São muitas as fotos de Carol com os modelos Imola e Maranello e é bem possível que eles tenham marcado a estética visual e musical dela nos últimos anos. Mas também é possível encontrar vídeos dela com um Yamaha em punhos. Mas sua mais nova paixão, e talvez a paixão de todo baixista em algum momento, é o Hofner Violin preto que ela adquiriu recentemente.

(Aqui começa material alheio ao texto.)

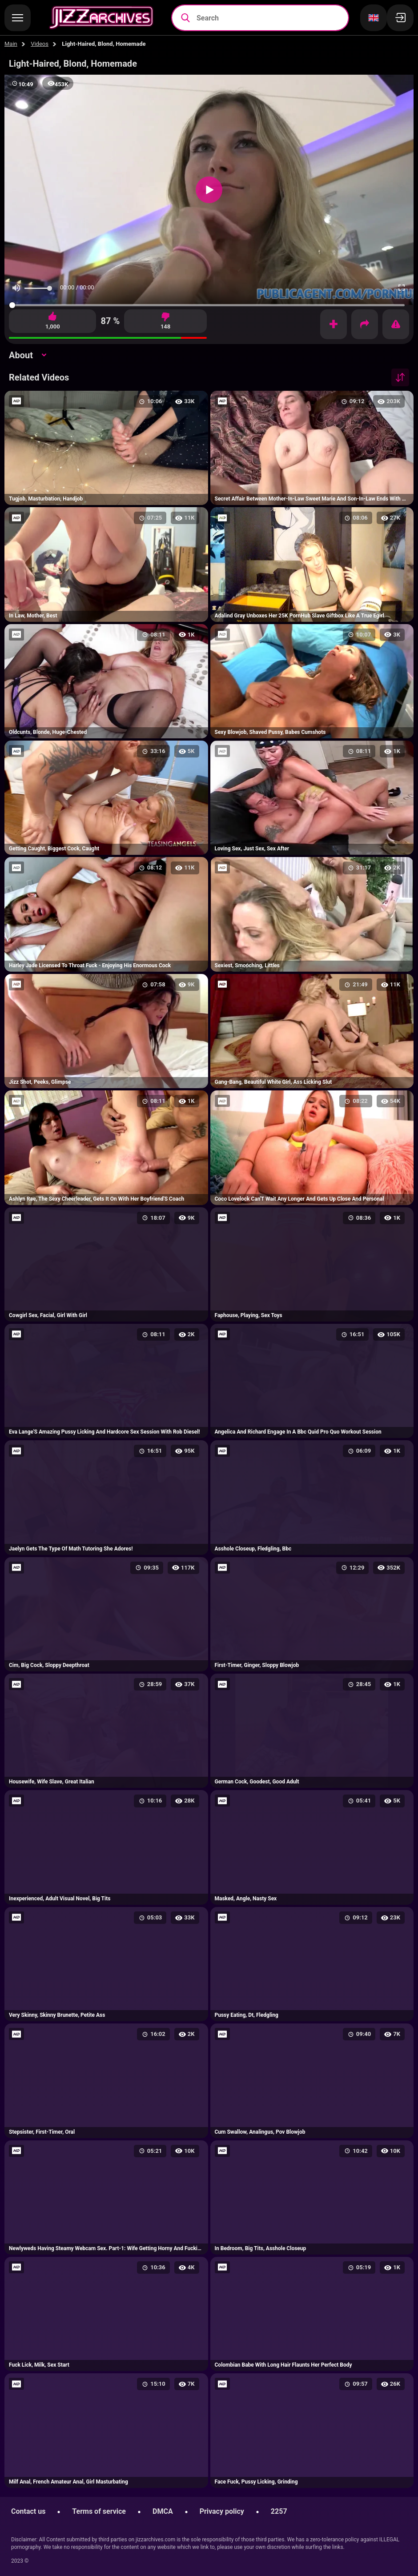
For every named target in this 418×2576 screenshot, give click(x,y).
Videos (39, 43)
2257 (279, 2511)
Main (10, 43)
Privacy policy (222, 2511)
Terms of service (99, 2511)
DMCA (163, 2511)
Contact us (28, 2511)
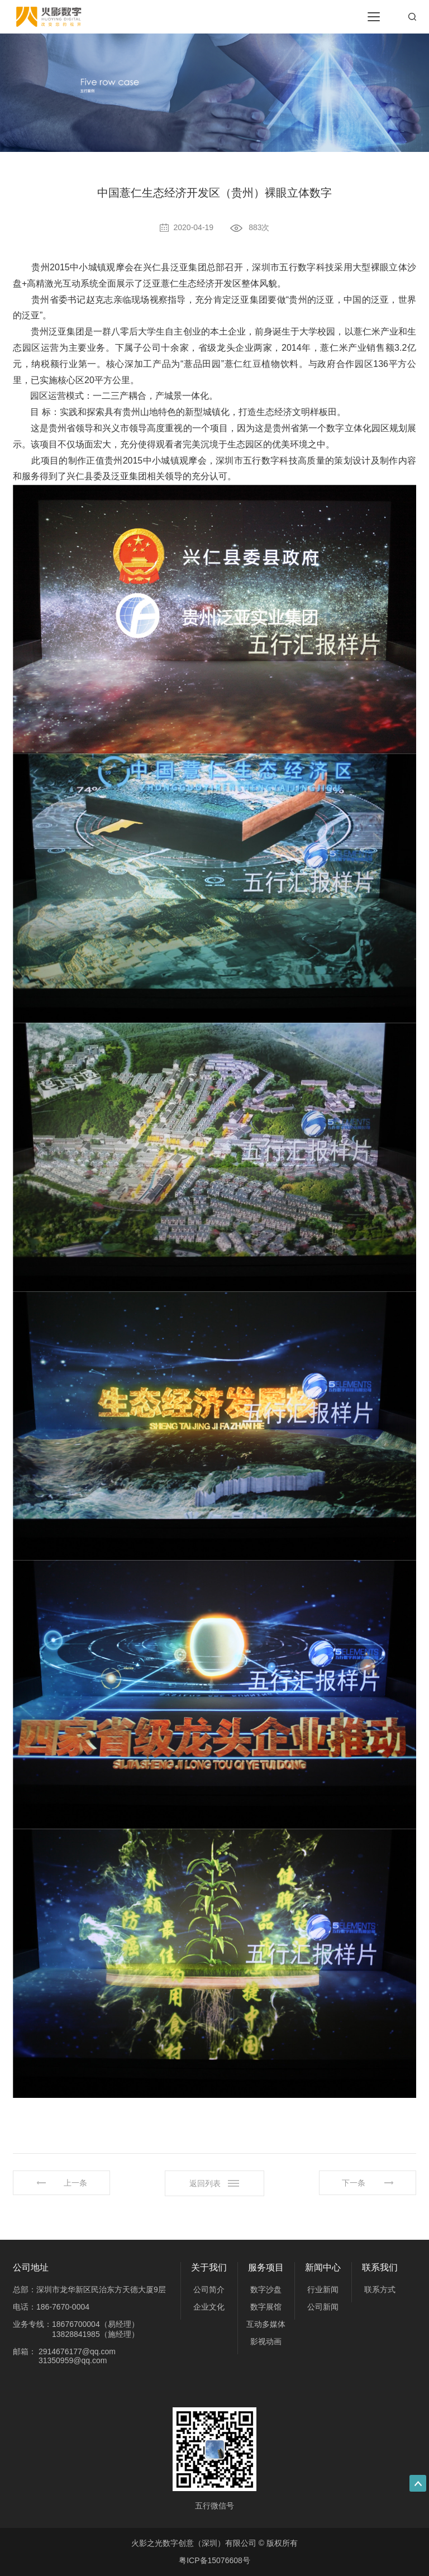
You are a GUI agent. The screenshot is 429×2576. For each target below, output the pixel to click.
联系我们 (380, 2267)
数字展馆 (266, 2306)
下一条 (353, 2182)
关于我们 (209, 2267)
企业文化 (209, 2306)
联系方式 (379, 2289)
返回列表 (205, 2183)
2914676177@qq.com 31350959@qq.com (77, 2356)
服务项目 (266, 2267)
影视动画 (266, 2341)
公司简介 (209, 2289)
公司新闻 (323, 2306)
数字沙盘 (266, 2289)
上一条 (75, 2182)
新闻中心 (323, 2267)
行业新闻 (323, 2289)
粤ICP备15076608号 (214, 2560)
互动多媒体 (265, 2324)
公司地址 (31, 2267)
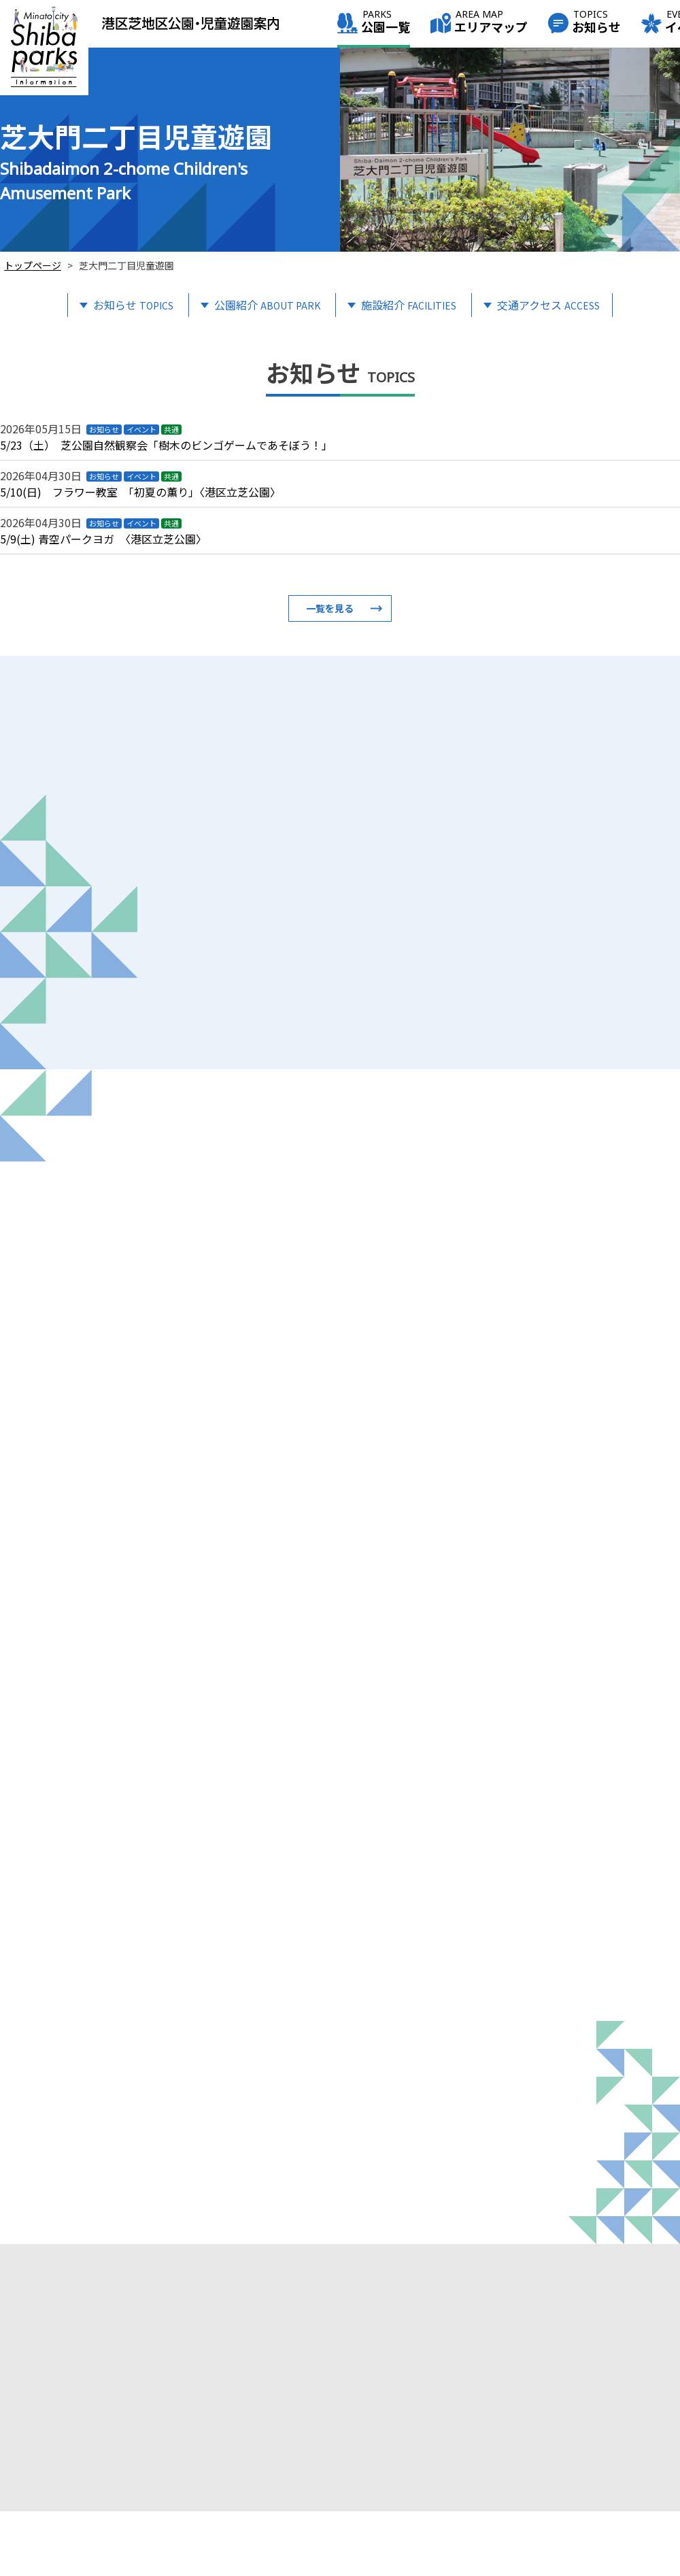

Como o corpo é oco e extremamente leve, ela ri: “parece até um brinquedo”.
O caminho já ficou claro: para além dos modelos tradicionais, depois que encostou o Yamaha com o qual tocou muitos anos, “acho que não vou ter Fenders ou Gibsons, minto, acho que um Mustang talvez eu tenha um dia”.
Carol também se empolga com os pedais. Atualmente, a banda usa pedais da Moeer e está experimentando pedais da Pink Snow Effects, que parecem divertir especialmente a baixista por conta dos fuzz. Assim, a sonoridade varia entre escolhas de efeitos de prateleira e outros handmade, o que combina com a própria proposta estética da banda, que está entre o pop e o alternativo.